**TASK TO CARRY OUT:**
Return all lines from the entries below in which the word "agent" is present.

:: RECORDS SHOWN

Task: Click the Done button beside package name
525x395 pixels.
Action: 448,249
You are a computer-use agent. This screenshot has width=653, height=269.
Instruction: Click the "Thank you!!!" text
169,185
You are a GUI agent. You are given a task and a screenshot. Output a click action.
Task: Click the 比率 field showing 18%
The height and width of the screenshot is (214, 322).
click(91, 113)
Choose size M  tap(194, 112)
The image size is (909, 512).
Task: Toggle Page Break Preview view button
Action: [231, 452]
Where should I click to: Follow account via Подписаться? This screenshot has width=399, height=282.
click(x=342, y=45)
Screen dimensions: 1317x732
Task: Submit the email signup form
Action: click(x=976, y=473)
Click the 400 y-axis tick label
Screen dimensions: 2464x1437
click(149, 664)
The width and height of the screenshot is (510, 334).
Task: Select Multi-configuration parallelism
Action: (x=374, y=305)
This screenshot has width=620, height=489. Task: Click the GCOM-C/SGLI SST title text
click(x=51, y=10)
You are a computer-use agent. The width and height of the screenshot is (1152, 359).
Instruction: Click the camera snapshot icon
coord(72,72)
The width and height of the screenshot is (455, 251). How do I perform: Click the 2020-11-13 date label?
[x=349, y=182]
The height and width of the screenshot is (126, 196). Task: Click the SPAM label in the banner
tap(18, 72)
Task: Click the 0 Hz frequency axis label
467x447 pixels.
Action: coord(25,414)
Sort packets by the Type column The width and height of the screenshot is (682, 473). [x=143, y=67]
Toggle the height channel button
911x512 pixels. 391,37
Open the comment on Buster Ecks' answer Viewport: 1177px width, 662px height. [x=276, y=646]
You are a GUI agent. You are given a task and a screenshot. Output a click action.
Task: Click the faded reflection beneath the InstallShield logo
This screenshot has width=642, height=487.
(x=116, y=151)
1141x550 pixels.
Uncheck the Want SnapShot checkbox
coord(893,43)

::::

**RESPONSE TO THE EXERCISE:**
You are a computer-use agent. This screenshot has width=653, height=269.
You are a GUI agent. You are given a task and a screenshot. Output a click action.
You are a computer-use agent. The width and height of the screenshot is (1152, 359).
You are a GUI agent. You are given a task and a screenshot. Output a click action.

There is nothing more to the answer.